Israel has killed over 17,000 people in Gaza since October 7th, and between 5,000 to 10,000 are estimated to have been enemy combatants. Approximately a third were young children.3 It is conceivable that the death toll may approach the 25,000 civilians killed in the bombing of Dresden if this war is protracted — as it is likely to be, because Hamas has promised that the assault on October 7th “is just the first time, and there will be a second, a third, a fourth.” That “Hamas bears the legal responsibility for the civilian deaths that result from its own violations of the laws of war” does nothing to shrink this suffering. Of this tragedy, a Jewish friend told me, “We can forgive you for killing our children, but we cannot forgive you for making us kill your children.”
The footage coming out of Gaza right now is soul crushing. In one video, a small boy with giant eyes trembles in shock. He stares hard but does not seem to be looking at the room he’s in. I wonder if he is still alive.
Additionally, my posts reacted to other commentary from my friends that I found unsavory, such as erroneously reframing Hamas as a “charity organization,” bemoaning the “double standard" that Hamas terrorism was not “applauded" like Ukrainian resistance against Putin, and spreading the risible conspiracy theory that it was actually the I.D.F. who slaughtered Israeli citizens on October 7th.
One colleague shared an essay lecturing that Israel “is a machine for the conversion of grief into power… The state will do – already is doing – what it does with Jewish grief: transmute it into violence.” It discouraged mourning because, “The Israeli government… will gobble up your grief for Jews and use it to make more victims of Palestinians.” I wonder if this essay's author, Gabriel Winant, an assistant professor of history at the University of Chicago, could manage to say this in person to Ayelet Levy Shachar, the mother of a 19-year-old young woman still held hostage by Hamas. Her daughter featured in one of the more widely shared videos that Hamas broadcasted, in which the terrorists dragged her out of a jeep by her hair to parade her through a crowd of men, as she hobbled on slit ankles, with a conspicuous blood stain on the seat of her sweatpants highly suggestive of rape.
On that note, The New York Times recently detailed how prominent human rights groups like UN Women, the United Nations's women's rights agency, have until recently ignored “ample evidence" of “large-scale sexual violence” committed by Hamas on October 7th.
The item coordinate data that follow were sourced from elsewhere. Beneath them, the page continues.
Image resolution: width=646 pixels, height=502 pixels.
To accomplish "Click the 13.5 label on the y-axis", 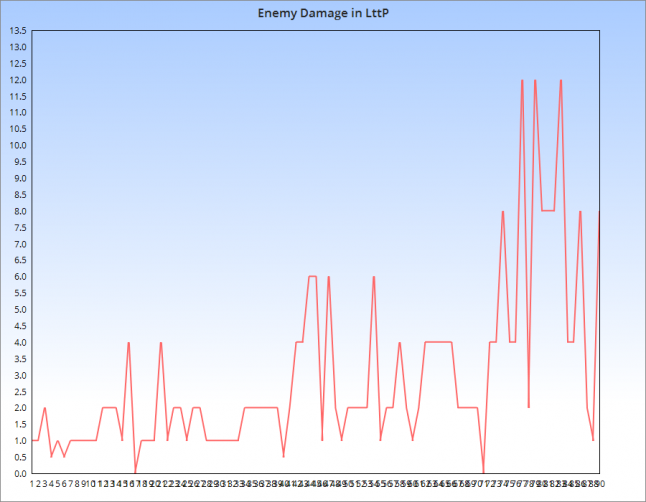I will coord(17,30).
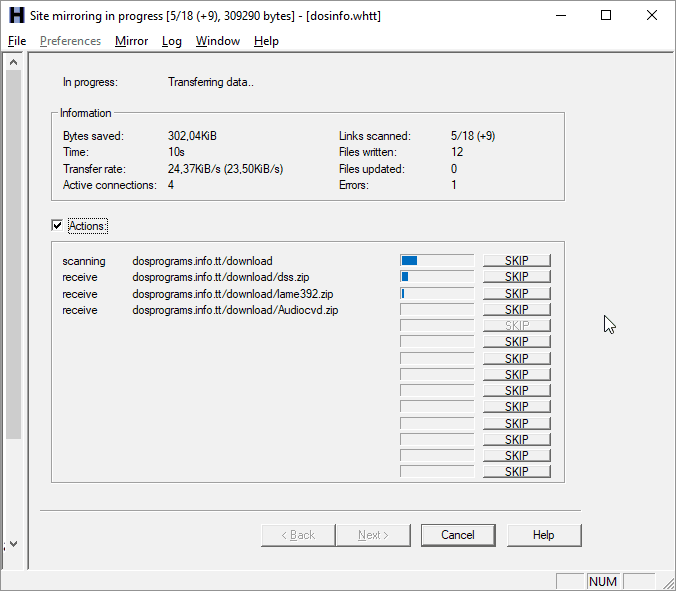This screenshot has height=591, width=676.
Task: Click the scanning task progress bar
Action: [436, 261]
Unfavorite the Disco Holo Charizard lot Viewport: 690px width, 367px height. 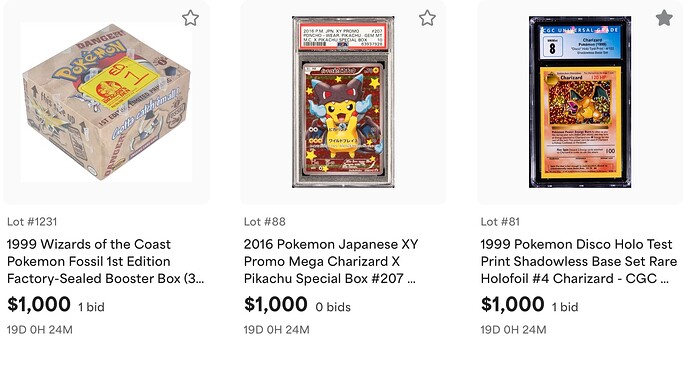point(664,18)
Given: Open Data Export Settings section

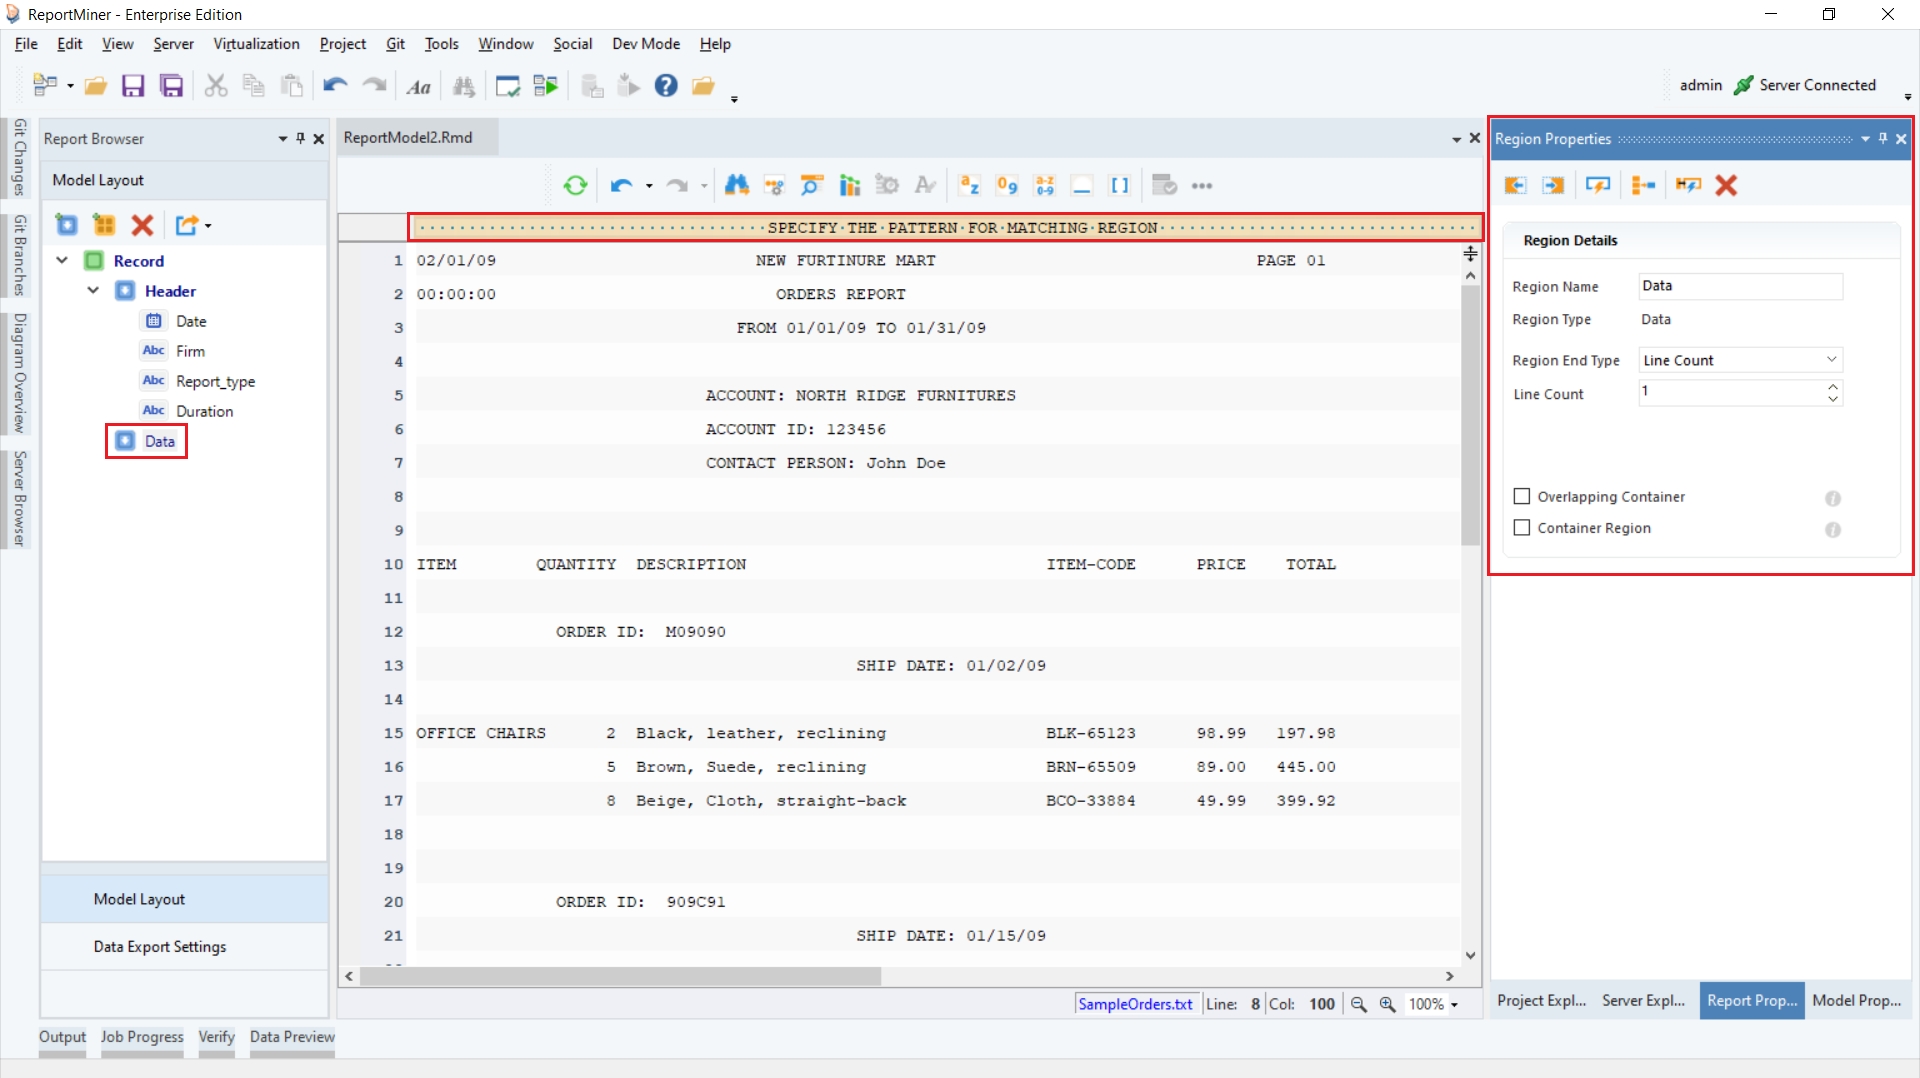Looking at the screenshot, I should tap(160, 946).
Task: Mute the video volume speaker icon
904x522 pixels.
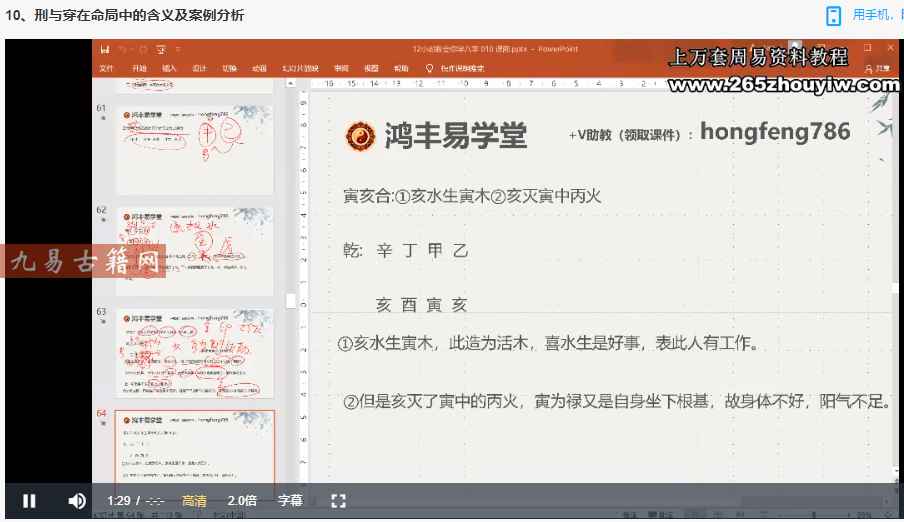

Headlines announcing “Growing Evidence of Hamas's Sexual Violence" proliferated last week in reaction to the longstanding posture of Hamas apologists that the terrorists did no such thing.
At the very least, even if you are convinced that the I.D.F. is true evil, then you should be able to invert this to maintain that “we must be capable of balancing compassion for the Israeli people with condemnation for the I.D.F.,” which would preclude denying or minimizing how Hamas murdered babies on October 7.
I am basing this approximation on the numbers for children under age 14, using the last available data with a breakdown of age categories that the Palestinian Authority health ministry released on October 26.